= Beginning of Section =

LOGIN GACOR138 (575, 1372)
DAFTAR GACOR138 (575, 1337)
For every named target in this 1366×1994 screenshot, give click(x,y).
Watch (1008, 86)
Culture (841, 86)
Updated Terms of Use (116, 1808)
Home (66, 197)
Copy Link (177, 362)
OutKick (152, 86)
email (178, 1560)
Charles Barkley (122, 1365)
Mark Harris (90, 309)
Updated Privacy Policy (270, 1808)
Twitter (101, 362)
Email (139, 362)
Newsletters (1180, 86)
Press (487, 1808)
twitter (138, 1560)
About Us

= End of Section =

» **ABOUT THIS TASK**: Please filter the entries for the word "Updated" and copy the lines that have it.

» **EXERCISE RESULT**:
Updated Terms of Use (116, 1808)
Updated Privacy Policy (270, 1808)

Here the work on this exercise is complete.